__RECORDED DATA__:
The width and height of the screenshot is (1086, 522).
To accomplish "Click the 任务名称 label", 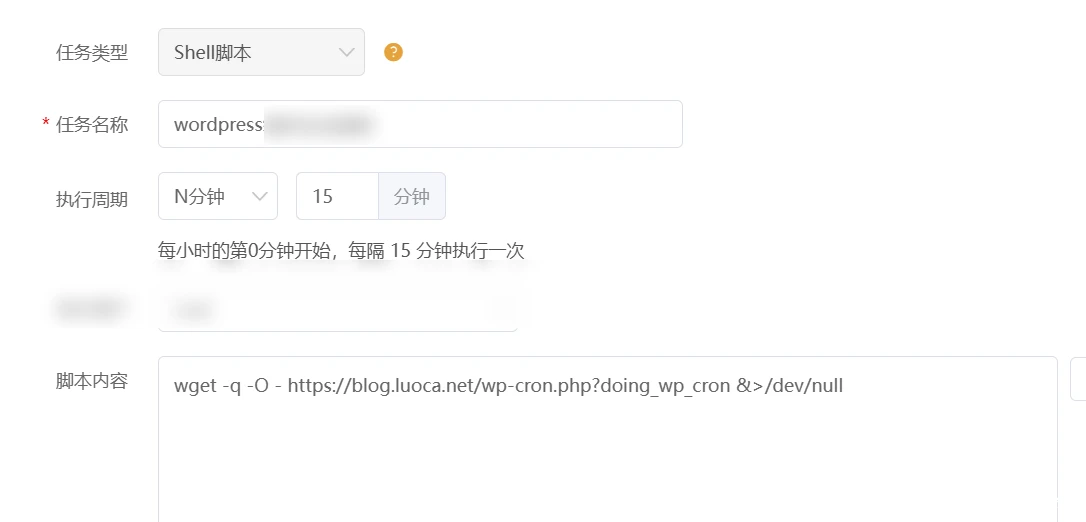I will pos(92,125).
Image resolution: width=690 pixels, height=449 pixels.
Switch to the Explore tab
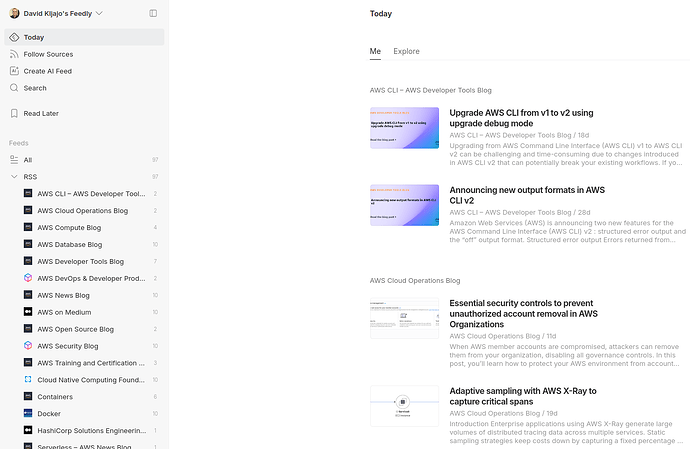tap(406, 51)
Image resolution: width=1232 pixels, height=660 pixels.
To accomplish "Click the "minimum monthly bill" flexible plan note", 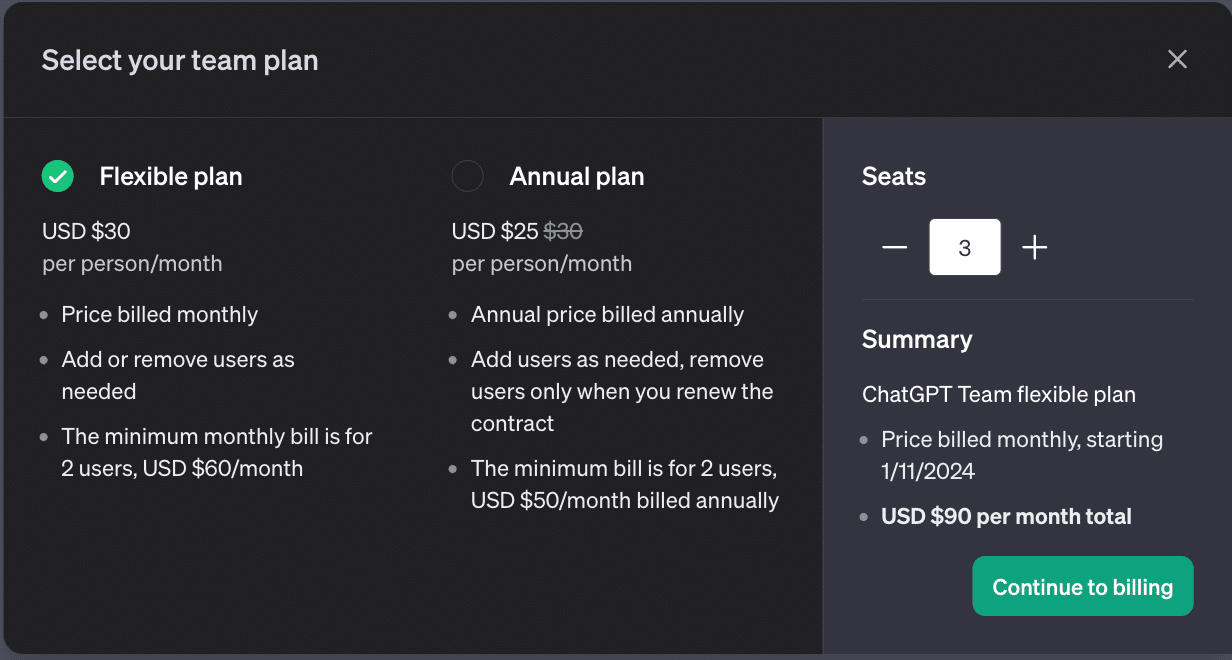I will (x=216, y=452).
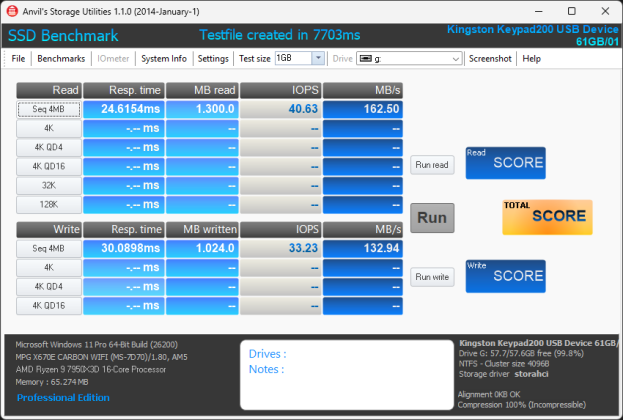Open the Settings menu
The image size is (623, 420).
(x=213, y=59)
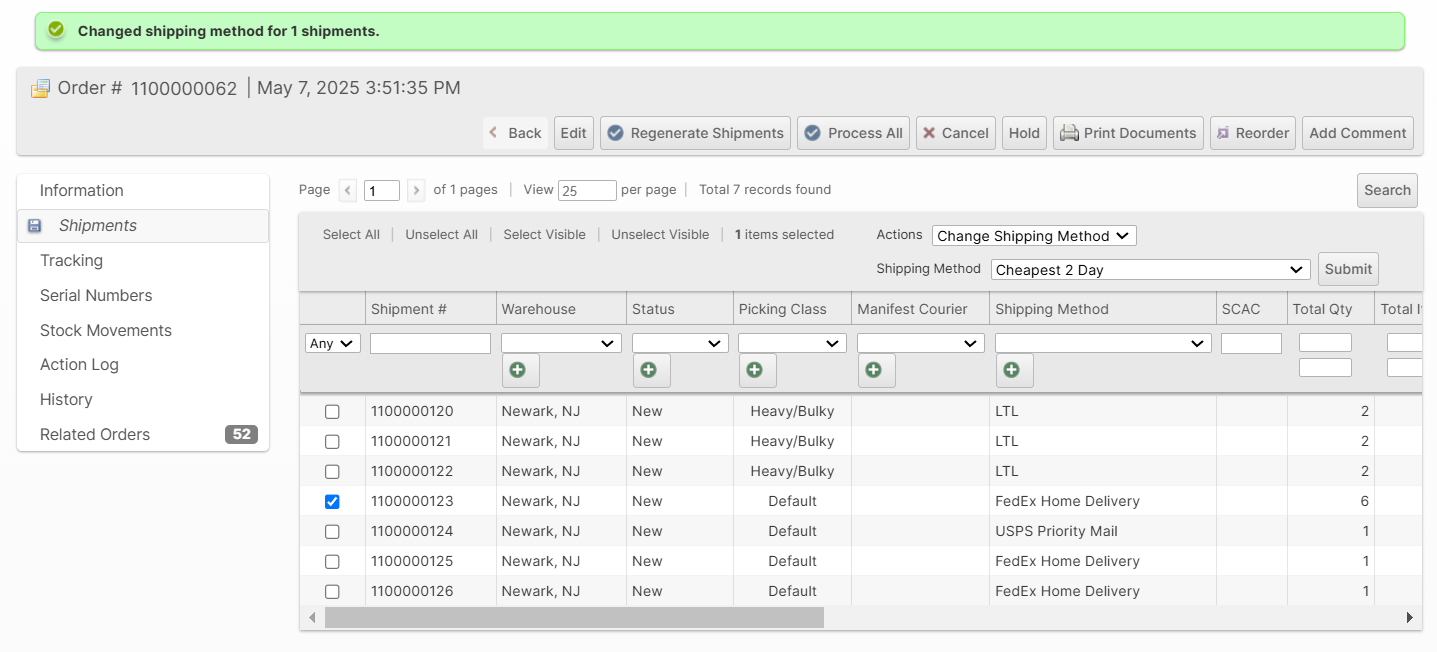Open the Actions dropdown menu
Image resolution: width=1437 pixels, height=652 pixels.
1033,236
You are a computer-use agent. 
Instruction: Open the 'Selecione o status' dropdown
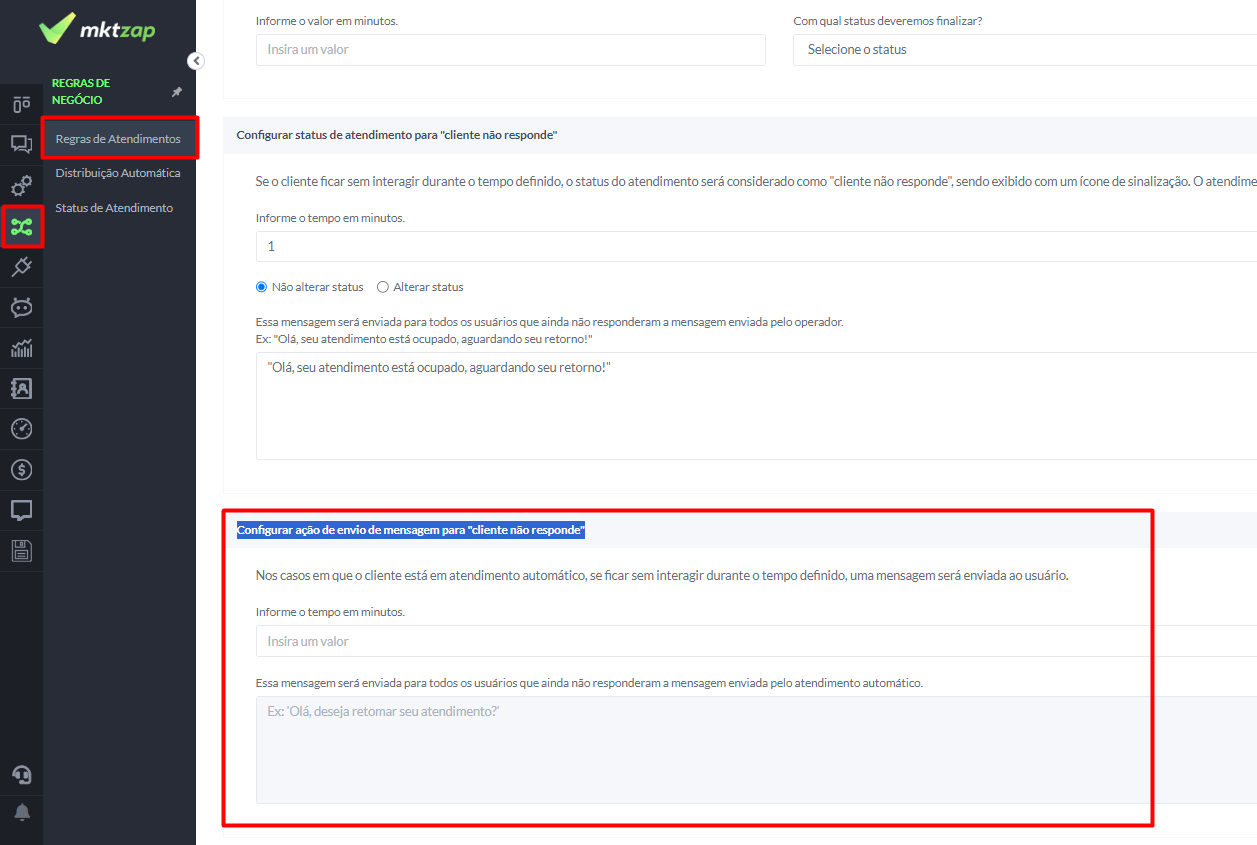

__BRIEF__: Your task is to transcribe exactly the lines from the one containing "You are a computer-use agent." through the final line of the entries above, pictures excluded.

__EXERCISE ANSWER__:
You are a computer-use agent. 
Instruction: Open the 'Selecione o status' dropdown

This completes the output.